Text to read:
◇ ◇ ◇ ◇
Though everything you download/view is logged with your ISP, P2P clients with many open IPs tend to set off more red flags when pirating if you happen to have an ISP that actually police you. I download 4GB vof movie via P2P and I get a stern warning about legal implications via email from ISP, I download 15GB of PSP games in a waking day (18 hours) by HTTP and I get nothing.


----------



## kylster (Jan 23, 2012)

Majorami said:


> CrimzonEyed said:
> 
> 
> > I don't see what's why people are so hyped with all this.
> ...


I agree with the above post the main reason people get cause with p2p is cause your forced to upload and those people are the ones who file the complaint.


----------



## Foxi4 (Jan 23, 2012)

Hadrian said:


> Its a bugger Mediafire is down, it was fantastic for getting some of the more lesser known music that isn't available to buy new.



Mediafire appears to be fine from where I'm sitting. Just uploaded a file and downloaded it to double-check.
◇ ◇ ◇ ◇
Entries supplied:

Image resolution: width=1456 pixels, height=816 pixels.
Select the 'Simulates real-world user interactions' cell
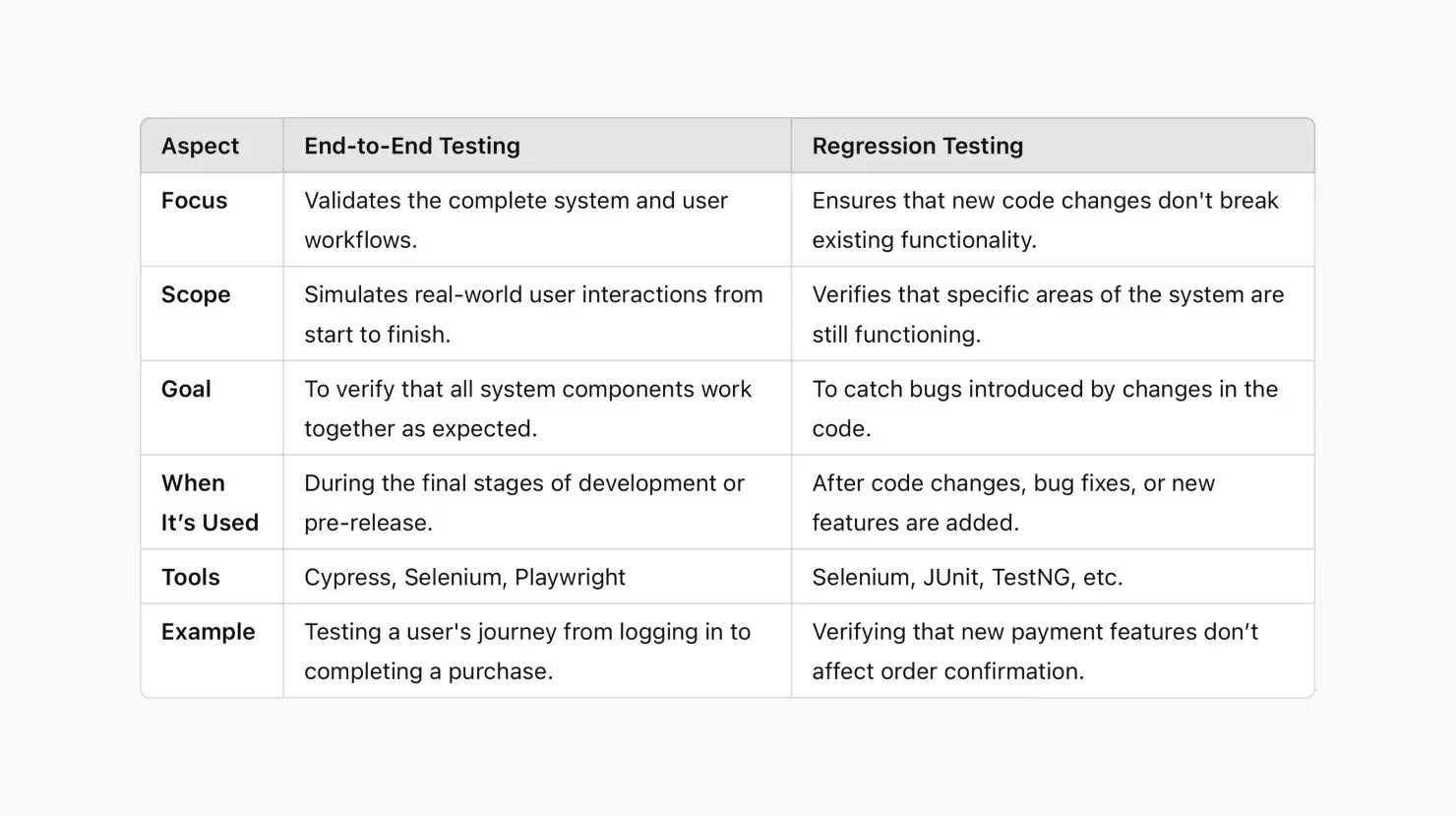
◇ ◇ ◇ ◇
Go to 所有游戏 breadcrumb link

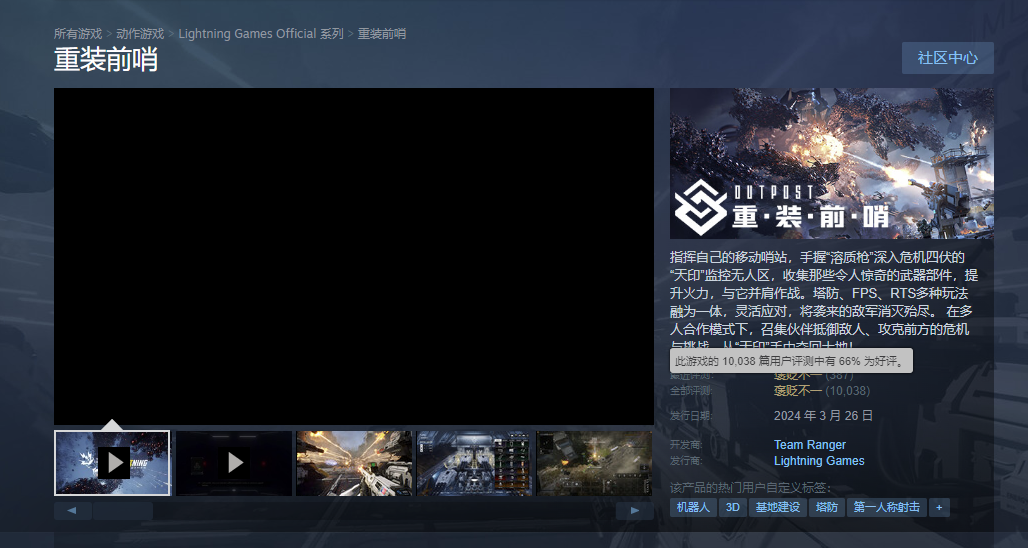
◇ ◇ ◇ ◇
To do: Quote the forum thread word for word, from "Though everything you" up to and including "kylster (Jan 23, 2012)". The rows are unrelated to the forum thread and stand as separate material.

Final answer:
Though everything you download/view is logged with your ISP, P2P clients with many open IPs tend to set off more red flags when pirating if you happen to have an ISP that actually police you. I download 4GB vof movie via P2P and I get a stern warning about legal implications via email from ISP, I download 15GB of PSP games in a waking day (18 hours) by HTTP and I get nothing.


----------



## kylster (Jan 23, 2012)